__Data shown__
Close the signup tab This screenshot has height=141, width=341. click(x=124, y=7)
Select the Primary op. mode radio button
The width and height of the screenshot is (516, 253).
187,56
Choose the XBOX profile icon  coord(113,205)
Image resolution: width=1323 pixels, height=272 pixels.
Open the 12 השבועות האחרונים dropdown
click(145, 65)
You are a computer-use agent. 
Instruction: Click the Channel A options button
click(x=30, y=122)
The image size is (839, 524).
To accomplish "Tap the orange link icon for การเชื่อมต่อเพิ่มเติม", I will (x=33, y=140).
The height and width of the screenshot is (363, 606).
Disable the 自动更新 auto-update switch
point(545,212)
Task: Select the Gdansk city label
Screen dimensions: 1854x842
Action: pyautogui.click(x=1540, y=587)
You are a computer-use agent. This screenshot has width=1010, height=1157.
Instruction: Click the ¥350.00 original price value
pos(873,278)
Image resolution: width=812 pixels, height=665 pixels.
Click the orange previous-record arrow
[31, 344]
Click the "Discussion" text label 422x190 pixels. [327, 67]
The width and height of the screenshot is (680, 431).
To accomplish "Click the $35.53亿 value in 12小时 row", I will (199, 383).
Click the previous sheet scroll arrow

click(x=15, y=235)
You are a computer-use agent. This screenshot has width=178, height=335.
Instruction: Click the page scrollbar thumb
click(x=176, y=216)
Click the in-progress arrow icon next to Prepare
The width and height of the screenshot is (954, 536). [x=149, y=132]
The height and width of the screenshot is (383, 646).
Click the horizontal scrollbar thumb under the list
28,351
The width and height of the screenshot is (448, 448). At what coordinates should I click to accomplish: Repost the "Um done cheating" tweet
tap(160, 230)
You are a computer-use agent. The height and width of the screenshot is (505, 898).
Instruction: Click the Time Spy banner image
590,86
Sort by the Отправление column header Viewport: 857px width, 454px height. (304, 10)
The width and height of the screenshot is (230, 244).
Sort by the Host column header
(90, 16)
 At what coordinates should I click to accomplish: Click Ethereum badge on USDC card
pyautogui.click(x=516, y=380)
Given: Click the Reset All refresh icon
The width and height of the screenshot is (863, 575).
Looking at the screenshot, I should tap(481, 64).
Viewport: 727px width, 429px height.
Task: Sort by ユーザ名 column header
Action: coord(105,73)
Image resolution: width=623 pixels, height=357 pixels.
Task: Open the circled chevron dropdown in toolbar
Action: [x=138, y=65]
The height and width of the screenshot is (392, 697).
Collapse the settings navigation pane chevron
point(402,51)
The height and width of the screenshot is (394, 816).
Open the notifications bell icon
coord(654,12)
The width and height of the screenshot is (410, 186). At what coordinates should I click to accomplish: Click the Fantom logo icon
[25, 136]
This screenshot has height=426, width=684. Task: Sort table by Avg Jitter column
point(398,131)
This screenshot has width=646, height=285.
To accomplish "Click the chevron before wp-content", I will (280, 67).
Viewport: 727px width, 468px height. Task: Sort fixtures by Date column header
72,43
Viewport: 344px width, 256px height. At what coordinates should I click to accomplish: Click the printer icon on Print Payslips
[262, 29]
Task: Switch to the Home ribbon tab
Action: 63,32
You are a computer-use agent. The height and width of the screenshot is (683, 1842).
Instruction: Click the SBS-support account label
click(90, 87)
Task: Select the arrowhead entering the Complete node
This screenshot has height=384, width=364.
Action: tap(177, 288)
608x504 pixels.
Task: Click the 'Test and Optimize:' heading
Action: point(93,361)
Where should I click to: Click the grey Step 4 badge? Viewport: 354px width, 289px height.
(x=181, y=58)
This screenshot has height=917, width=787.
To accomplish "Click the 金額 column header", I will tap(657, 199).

__Required action__
Using the material, show each line where the string "agent" can be found.

__Result for this exercise__
You are a computer-use agent. 
You are a computer-use agent. This screenshot has width=1010, height=1157.
You are a computer-use agent. This screenshot has width=178, height=335.
You are a computer-use agent. The height and width of the screenshot is (505, 898).
You are a computer-use agent. The height and width of the screenshot is (683, 1842).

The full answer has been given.